The Zaire Use (French: Rite zaïrois) or Roman Missal for the Dioceses of Zaire is a variation of the common Mass of the Roman Catholic Church. While containing many of the elements of the Ordinary Form of the Mass of the Roman Rite, it incorporates elements from sub-Saharan African culture, particularly Congolese, a process referred to as inculturation. Additionally, the Zaire Use may refer to the adjusted sacramental rites utilized by the Congolese dioceses. The Zaire Use form of the Mass is unrelated to the earlier defunct African Rite.
It is largely a product of the Second Vatican Council's constitution Sacrosanctum Concilium, particularly the move "for legitimate variations and adaptations to different groups, regions, and peoples, especially in mission lands, provided that the substantial unity of the Roman rite is preserved." Promulgated by the decree Zairensium Dioecesium on April 30, 1988, by the Congregation for Divine Worship and the Discipline of the Sacraments, the Missel romain pour les diocèses du Zaïre (Roman Missal for the Dioceses of Zaire) is an attempt to inculturate the Roman Missal in an African context, inspired by the liturgical reform initiated at the Second Vatican Council. The missal is now officially entitled Congolese Missal for the dioceses of Zaire. 
It follows the 1956 Masses of the Savanes in Upper Volta and of the Piroguieres and the 1958 Missa Luba in Zaire. Following the 1970 authorization from the Congregation for the Divine Worship and the 1973 draft presentation of a new Order of the Mass from the Commission on Evangelization, the Episcopal Conference in Zaire approved it use experimentally. As the "Zairean Rite," it was adopted formally in 1985 
On 1 December 2019, Pope Francis celebrated Mass for the first Sunday of Advent in Saint Peter's Basilica using this rite to mark the 25th anniversary of the establishment of the first chaplaincy for the Congolese Catholic community in Rome.

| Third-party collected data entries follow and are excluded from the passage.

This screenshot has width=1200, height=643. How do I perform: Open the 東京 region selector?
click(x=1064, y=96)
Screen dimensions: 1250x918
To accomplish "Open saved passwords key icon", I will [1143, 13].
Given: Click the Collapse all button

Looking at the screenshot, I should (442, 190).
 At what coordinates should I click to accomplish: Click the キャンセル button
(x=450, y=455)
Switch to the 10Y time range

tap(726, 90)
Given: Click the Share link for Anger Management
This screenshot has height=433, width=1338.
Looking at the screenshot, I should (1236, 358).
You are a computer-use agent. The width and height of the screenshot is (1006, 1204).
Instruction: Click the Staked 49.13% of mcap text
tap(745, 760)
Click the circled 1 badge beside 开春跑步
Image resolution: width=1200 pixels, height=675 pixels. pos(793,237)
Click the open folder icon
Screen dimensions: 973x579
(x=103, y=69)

Under pressure from Zairean President Mobutu Sese Seko to remove Western influences as part of broader cultural reforms, a 1975 synod of the Congolese Episcopal Conference chose to not celebrate various feasts venerating saints when they fall during the week, moving their celebration to the nearest Sunday. This choice was approved by the Holy See. Similar pressures from the Seko government inspired a revision of the practice of baptismal names, with some families selecting traditionally native African names for common use and baptismal names such as "Grâce à Dieu" and "Gloire à Dieu."
Distinct from the Ordinary Form, the congregation stands in the presence of Christ–rather than kneeling–and there is an "invocation of the Ancestors of upright heart" ("invocation ancêtres au coeur droit") in addition to the invocation of the saints. The intention of the latter act is the veneration of only "ancestors" "who have lived in an exemplary way."
The Penitential Act is preformed following the homily or the recitation of the Creed. One state intention for this placement is that only after listening to scripture that the congregation is able to seek forgiveness.
The Zaire Use was created with intention to better incorporate the congregation into the celebration of the Mass. To do this, responses were added, including one at the conclusion of the homily and Eucharistic prayer. Additionally, the congregation is explicitly welcomed to raise their hands for the Lord's Prayer, a practice variously allowed or prohibited by episcopal conferences utilizing the Ordinary Form.
Due to awareness of culturally-normative displays of respect and attentiveness in the Congo, the congregation sits for the reading of the Gospel. An announcer also calls the congregation to attention at points in the liturgy. Dancing among the congregants is permitted.